# Flogging a dead horse????



## celsis (Aug 23, 2006)

I nkow it's been a long time, but maybe somebody can help.

My father, like myself, was at sea for years, but he always said his best job was on the Empire Halladale in the late 40s early 50s.

I realise that it's probably stupid of me to ask, but was anybody on it? Can anyone give me some info on it? I know she was a trooper and had some sort of weird hinge aaft of the wheelhouse?

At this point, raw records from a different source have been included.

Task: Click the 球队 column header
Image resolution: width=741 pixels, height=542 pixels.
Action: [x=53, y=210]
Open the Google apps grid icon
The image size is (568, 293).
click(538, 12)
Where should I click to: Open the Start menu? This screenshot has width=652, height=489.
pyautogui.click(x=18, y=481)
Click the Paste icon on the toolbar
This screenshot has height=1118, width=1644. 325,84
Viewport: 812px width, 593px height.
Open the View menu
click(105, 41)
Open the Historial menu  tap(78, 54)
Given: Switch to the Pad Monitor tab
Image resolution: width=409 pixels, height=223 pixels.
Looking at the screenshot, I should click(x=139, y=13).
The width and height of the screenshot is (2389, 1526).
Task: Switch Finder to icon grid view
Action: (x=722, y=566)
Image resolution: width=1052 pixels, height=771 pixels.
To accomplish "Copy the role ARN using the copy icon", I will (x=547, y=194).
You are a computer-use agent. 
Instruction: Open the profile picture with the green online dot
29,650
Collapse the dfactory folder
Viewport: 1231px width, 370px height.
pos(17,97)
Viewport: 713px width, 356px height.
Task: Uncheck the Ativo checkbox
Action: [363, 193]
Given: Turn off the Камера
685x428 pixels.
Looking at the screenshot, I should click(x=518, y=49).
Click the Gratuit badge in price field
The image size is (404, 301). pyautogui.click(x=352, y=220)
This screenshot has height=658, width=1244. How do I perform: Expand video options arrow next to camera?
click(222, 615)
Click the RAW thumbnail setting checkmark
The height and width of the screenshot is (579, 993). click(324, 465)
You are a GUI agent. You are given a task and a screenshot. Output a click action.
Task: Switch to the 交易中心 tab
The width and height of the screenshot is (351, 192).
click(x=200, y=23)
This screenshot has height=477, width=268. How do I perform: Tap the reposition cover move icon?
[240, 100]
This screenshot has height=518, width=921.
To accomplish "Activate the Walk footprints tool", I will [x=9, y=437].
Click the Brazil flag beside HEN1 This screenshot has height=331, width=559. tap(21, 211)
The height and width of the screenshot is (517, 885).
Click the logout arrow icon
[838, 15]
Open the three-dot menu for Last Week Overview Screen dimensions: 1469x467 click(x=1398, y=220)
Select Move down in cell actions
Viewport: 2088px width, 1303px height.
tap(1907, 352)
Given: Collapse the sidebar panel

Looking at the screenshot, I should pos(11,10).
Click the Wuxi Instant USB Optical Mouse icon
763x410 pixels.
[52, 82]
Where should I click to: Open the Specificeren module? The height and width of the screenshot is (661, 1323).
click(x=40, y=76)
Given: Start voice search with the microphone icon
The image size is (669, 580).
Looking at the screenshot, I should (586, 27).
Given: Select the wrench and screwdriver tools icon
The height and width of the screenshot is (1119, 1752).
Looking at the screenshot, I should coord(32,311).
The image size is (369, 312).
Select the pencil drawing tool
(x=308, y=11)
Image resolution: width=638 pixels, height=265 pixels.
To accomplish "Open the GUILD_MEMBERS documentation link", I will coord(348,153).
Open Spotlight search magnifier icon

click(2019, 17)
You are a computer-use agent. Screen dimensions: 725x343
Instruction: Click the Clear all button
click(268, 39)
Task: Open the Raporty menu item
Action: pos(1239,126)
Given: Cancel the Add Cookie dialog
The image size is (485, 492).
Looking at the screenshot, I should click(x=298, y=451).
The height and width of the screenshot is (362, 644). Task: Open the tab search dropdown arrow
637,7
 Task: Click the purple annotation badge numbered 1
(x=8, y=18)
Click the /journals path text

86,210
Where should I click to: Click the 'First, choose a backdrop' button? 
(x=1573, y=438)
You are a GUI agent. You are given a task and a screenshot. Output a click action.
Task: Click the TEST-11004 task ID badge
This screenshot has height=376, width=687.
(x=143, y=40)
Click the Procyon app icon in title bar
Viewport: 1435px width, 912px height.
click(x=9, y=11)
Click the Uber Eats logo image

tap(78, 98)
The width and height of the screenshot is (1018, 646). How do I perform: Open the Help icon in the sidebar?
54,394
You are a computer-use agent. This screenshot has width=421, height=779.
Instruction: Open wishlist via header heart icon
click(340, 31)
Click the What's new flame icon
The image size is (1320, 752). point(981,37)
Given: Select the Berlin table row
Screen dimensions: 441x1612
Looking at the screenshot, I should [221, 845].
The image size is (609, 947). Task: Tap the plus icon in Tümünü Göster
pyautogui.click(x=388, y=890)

BTW, my father was Norman MacKinnon from Barra.


----------



## jodalo (Sep 24, 2005)

You have probably seen this site, but yer 'tis just in case you hadn't 
http://www.merchant-navy.net/Pictures/empire halladale.html


----------



## joebuckham (Apr 1, 2005)

*empire halladale*

hi celsis
some information on miramar ship index
launch date, previous names etc


----------



## celsis (Aug 23, 2006)

Thanks guys.


----------



## Nova Scotian (Jul 2, 2006)

Hi Celsis:

When I was three I apparantly made a trip on the Empire Halladale. It would have been around 1950/51. My father was stationed at Colombo, Ceylon with the RAF. According to my mother we returned to England on the Empire Halladale via Suez. The attached picture is from a family album and could have been taken by Mum or Dad when the vessel was in Aden. However, it was taken while we were passengers on it. Sorry I can't be more specific.

Nova Scotian


----------



## celsis (Aug 23, 2006)

Thanks Nova. My dad loved this ship, even though he was a stoker and she was a coal burner! Must've been something to do with the crowd. 

He passed away recently and I only have one photo from when he was at sea. It's a pity that none of the oldsters on here were ever on her!


----------



## tom roberts (May 4, 2008)

Hi Celsis I was s.o.s. on the Halladale 20.7.54 until we took her to Glasgow to be scrapped, joined her in Birkenhead went to Mombasa first trip and Cyprus next we were a mixed crew mostly Jocks and Scousers.


----------



## R58484956 (Apr 19, 2004)

*Celsis *Go to http://www.photoship.co.uk where there is 7 photos of her. browse old ship pictures on left and select "E" and page 6


----------



## Eddie Wallace (Nov 1, 2005)

Hi Celsis I was on the Halladale in May 1955 as an AB, was a great ship and had a great time


----------



## R58484956 (Apr 19, 2004)

SS Empire Halladale (ex Antonio Delfino 1946, Ex Sierra Nevada 1934, ex Antonio Delfino 1932.) 14056 tons. Built 1921. 499.5 x 64.0 x 38.7.
Two reciprocating engines with LP steam turbines. Engines built by Vulcan Werke, Hamburg. Ship built by Akt. Ges. Hamburg.
She had DF,GyC, Radar. Code flags GPVQ. 3 decks. Cruiser stern. 
Owned by Ministry of Transport and managed by Anchor Line. Registered London. British flag.


----------



## Blackal (Jan 29, 2008)

I'm pretty sure my father was on Empire Halladale - must see if I can dig out some of his photos.

Al (Thumb)


----------